Report (1967)

I don't think people give short films the respect that they deserve. These are full narrative, experiments, and questioning pieces that manage to take the emotional experience of a film and condense it. If anything, this must be harder. Take "Meshes of the Afternoon" for example. It's perhaps one of the best films ever made, and yet it doesn't take much effort to watch because of its length.
Then you have "Report" by Bruce Conner. This movie attempts to detail the media and societal emotional reaction to the assassination of President Kennedy.
For the first half of the movie, which is only six minutes long, the movie concerns the shooting to the death of JFK. The second half is about the pre-shooting pomp and circumstance, when the irony and grief is thick. The newscaster talks about Jacqueline Kennedy's dress and the secret service detailing; but there is an air of doom granted by the viewer's mind.
Certain editing tricks help Conner play with certain emotions. One repeated image is of Mrs. Kennedy trying to open a car door. Other times, it's almost nauseating the way that Conner splices film together because it's dizzying, and not in a good way.

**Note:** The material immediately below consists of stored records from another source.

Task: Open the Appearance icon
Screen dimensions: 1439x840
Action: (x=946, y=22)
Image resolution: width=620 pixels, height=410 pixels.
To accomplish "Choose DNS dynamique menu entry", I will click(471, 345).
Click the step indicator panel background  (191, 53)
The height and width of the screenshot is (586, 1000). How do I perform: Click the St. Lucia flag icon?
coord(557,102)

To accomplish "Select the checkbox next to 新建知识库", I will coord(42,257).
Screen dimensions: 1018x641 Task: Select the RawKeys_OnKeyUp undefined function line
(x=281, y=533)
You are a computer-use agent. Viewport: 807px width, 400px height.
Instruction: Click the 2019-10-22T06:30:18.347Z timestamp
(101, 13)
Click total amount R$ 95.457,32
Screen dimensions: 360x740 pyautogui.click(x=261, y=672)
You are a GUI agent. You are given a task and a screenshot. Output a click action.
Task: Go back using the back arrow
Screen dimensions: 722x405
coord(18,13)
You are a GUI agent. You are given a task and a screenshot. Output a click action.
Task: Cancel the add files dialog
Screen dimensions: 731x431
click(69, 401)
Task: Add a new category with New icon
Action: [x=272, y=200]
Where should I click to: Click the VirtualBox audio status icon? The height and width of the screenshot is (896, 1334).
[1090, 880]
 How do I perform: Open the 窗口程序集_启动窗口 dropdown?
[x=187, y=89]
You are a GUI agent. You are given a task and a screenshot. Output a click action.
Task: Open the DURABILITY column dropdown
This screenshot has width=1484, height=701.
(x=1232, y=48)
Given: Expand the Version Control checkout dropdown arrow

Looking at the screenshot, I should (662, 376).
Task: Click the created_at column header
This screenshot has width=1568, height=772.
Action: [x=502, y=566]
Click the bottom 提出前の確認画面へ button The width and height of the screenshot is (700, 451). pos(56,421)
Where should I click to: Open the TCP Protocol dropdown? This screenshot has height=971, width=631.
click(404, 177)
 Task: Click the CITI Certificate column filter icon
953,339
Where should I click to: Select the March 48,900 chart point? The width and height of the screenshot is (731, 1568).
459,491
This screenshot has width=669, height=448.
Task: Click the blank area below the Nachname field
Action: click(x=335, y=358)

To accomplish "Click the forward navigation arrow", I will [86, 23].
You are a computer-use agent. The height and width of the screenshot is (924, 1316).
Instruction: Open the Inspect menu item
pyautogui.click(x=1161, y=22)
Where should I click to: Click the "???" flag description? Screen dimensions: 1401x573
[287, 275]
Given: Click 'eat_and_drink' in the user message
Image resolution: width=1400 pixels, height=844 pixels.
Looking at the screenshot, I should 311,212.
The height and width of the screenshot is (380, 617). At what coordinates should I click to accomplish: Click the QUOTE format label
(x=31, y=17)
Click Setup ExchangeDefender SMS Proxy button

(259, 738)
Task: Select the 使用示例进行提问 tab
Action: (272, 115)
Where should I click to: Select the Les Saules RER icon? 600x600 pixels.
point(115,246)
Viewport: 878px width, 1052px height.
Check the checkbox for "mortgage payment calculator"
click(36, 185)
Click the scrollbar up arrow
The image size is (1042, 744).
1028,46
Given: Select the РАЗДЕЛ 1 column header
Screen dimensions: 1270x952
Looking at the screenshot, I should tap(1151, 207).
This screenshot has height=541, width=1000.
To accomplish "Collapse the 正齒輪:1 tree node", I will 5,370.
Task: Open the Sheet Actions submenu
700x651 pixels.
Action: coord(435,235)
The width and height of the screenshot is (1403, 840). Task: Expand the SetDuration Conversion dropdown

When the film is referencing the Kennedeys appearance and the beginning of the parade, the film takes moments from the media that have nothing to do with Kennedy's assassination. Most prominently, there is a bullfighter montage which ends fairly gruesomely for the bull.
But it's all making a point, at least that's my opinion. It's all trying to insult the media for ever trying to sensationalize the death of our president. Yet here's the problem and Conner is very aware of this: we have to rely on the news, but it's part of a bigger, more vile machine.
The last image of the film has a young woman sitting at a desk, no doubt for a commercial of sorts, and she presses a button on the console in from of her. The camera zooms in to see that the button says "Sell" and then it cuts to black.